* [Task statement] Copy out everything in the listing from the line containing "Viewport: 720px width, 1280px" down to the line containing "(x=696, y=185)", both ends included, and nothing else. Keep the requests as they are, but scale every coordinate in the answers by 2.05 and round to the nearest whole number, with halves going up. Leave the pictures out.

* [Data provided]
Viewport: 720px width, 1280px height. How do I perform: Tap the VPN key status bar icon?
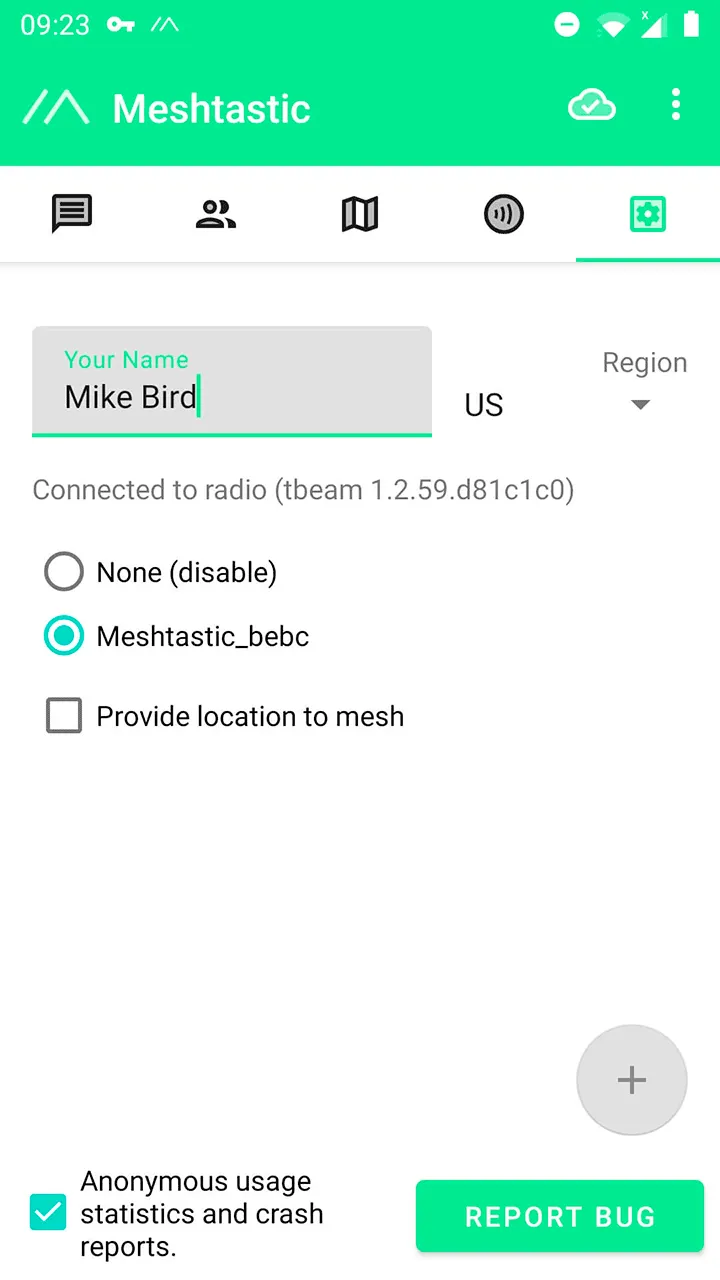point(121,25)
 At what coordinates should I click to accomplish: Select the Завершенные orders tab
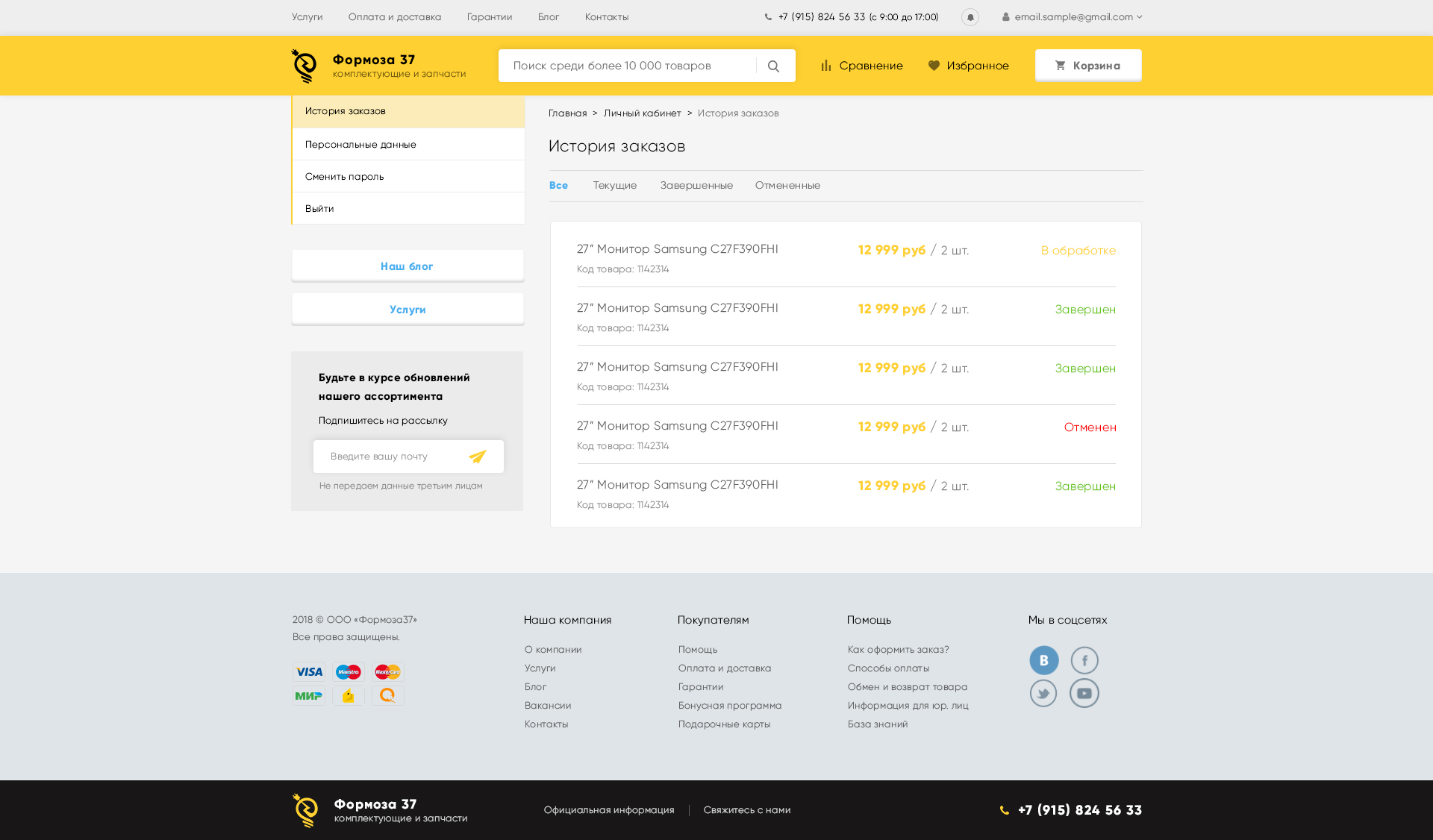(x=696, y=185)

---

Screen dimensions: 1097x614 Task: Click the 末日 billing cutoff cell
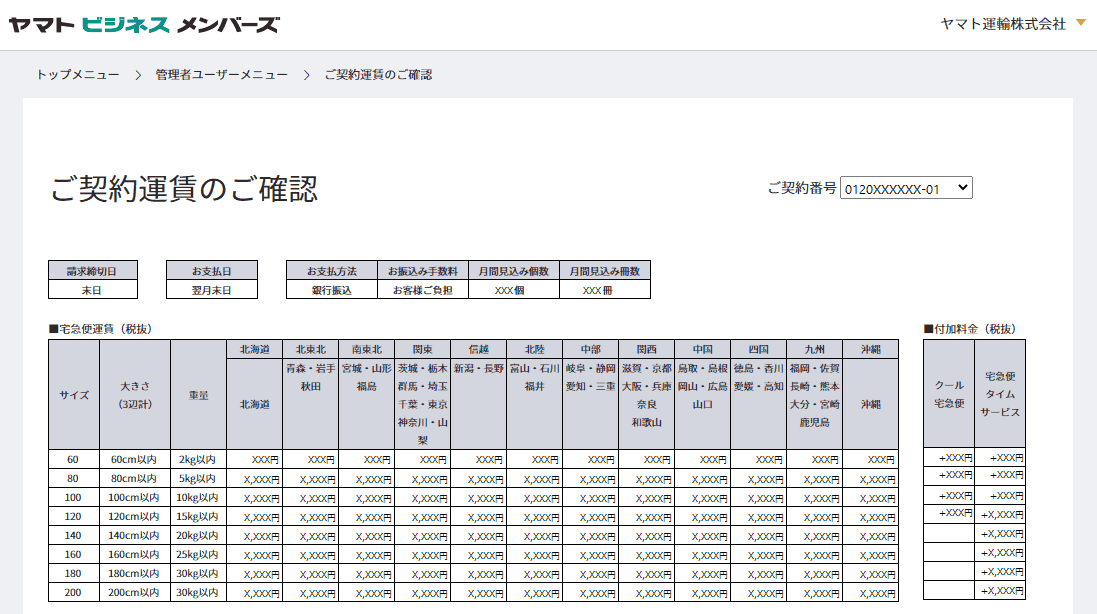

* [Response to the exercise]
Viewport: 720px width, 1280px height. How do I perform: Tap the VPN key status bar icon?
point(248,51)
 At what coordinates should I click to accomplish: Select the Завершенные orders tab
(x=1427, y=379)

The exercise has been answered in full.